Of all the the things you can study as a historian, surviving original items can be some of the most accurate and helpful sources there are. I am aware of four bog bodies have been uncovered thus far in Scotland, dating to periods within or likely close to those featured on this blog. One was found in Gunnister, Shetland; another in Quintfall Hill, Caithness; and this fellow here, found on Arnish Moor in the Isle of Lewis. Also very common in Ireland, these types of bodies are often the victims of murder or exposure, and met a regrettable unceremonious death in a bog one way or another, only to be effectively mummified by the bog and found by peat-cutters centuries later.
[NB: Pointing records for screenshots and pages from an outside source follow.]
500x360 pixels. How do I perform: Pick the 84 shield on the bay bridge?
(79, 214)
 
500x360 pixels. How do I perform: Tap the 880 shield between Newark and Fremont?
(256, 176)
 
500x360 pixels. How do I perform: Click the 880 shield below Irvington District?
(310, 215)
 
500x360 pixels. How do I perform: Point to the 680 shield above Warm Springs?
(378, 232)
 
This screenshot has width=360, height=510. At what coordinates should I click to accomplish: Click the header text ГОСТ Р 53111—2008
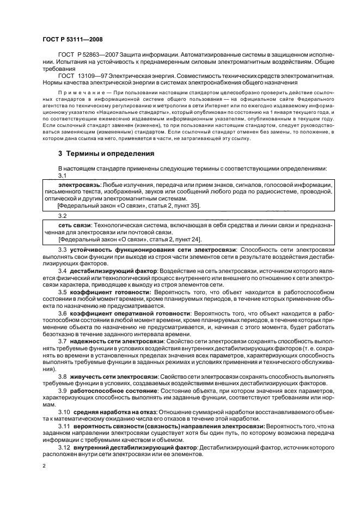(x=72, y=40)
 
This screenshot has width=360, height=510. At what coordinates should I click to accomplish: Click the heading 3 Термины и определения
(x=106, y=154)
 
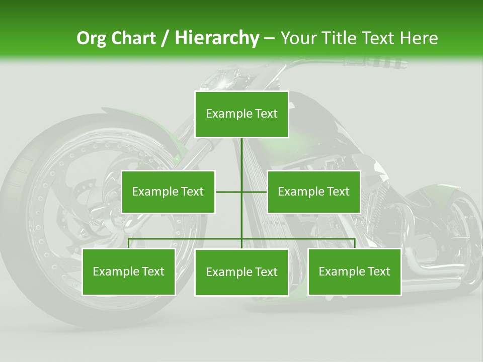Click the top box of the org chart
(242, 114)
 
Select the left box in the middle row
(168, 192)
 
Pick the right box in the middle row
(313, 192)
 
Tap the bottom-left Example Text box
(129, 272)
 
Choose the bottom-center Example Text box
(242, 272)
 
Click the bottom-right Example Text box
(354, 272)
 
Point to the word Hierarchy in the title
(216, 38)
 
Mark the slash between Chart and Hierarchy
(165, 38)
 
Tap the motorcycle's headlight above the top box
(221, 78)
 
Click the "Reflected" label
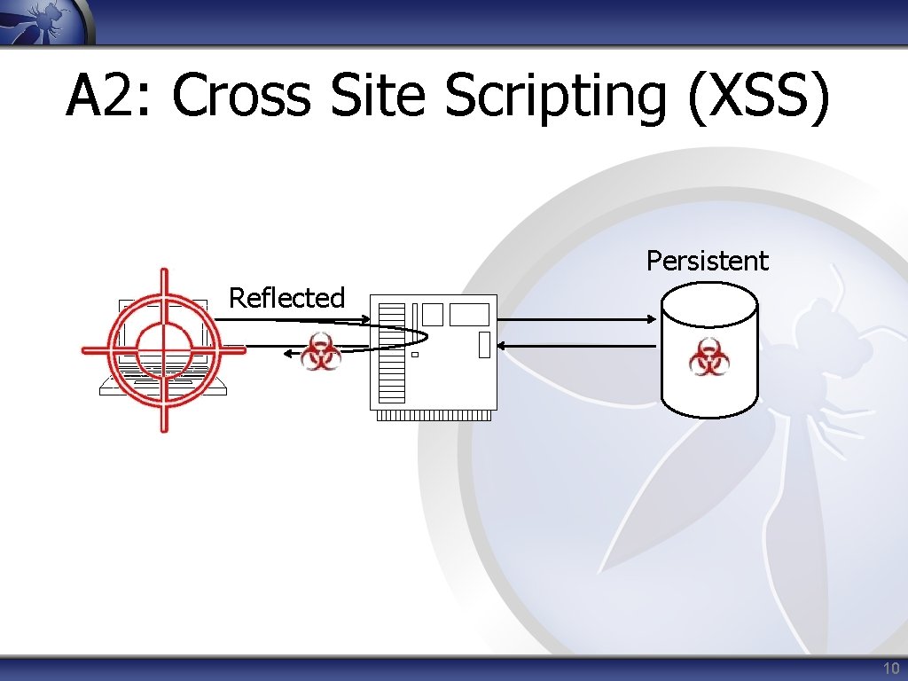286,298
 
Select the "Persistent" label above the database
707,261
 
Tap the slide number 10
890,669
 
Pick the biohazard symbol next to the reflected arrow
320,354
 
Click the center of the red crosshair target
163,349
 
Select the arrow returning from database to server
576,345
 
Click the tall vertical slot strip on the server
391,353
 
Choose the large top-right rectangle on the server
469,314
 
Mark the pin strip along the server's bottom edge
434,415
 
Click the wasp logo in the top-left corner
44,20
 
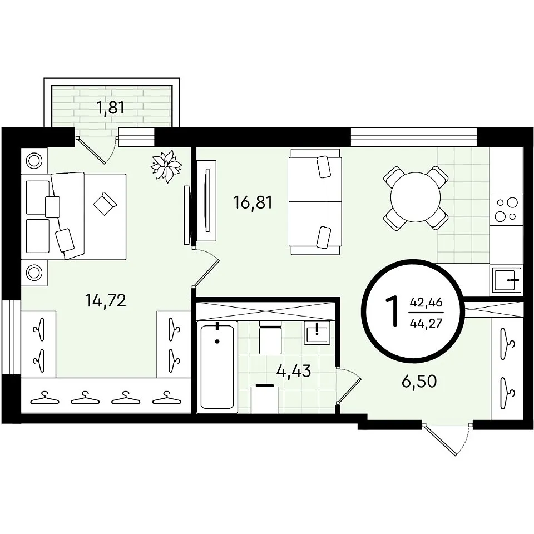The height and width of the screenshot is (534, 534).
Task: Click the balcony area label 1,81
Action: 111,107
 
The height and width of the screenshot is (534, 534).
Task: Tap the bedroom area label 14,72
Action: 106,301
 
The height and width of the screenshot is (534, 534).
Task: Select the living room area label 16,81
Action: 253,203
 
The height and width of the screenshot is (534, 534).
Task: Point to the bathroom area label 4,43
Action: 294,370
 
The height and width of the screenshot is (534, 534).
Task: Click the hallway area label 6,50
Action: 419,382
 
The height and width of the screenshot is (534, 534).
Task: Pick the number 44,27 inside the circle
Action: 427,322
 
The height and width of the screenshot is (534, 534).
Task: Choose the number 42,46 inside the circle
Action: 427,301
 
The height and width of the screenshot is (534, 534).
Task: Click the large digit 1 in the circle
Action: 392,311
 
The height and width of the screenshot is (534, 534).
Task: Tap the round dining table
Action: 416,197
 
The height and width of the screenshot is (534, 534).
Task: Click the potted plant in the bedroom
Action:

Everything I’ve learned about this body stems from the in-depth writeup about this find, by Helen Burnett. That article can be found here.
I will however note some takeaways for living historians of this period. It’s up for speculation whether this man wore breeches, that possibly disintegrated in the bog; a plaid, which may have been stolen from him upon his burial; or simply by linen drawers alone, worn under the long shirt you see in the image above. The point is that this image probably does not paint the full picture of this man’s day-to-day outfit, as creasemarks were present on his undershirt, suggesting a garment with a waistband of sorts was worn. Remember that the climate of the Hebrides was colder than it is even today!
Also, tartan is scarce to be found on this man–only on the inner fabrics of his pocket. So yes, these are the Highlands and the Islands, but let’s not be afraid of making those solid wool garments, folks!
One other notable mention: cloth strips were used as garters to hold up his stockings, as opposed to a wool or linen twill tape.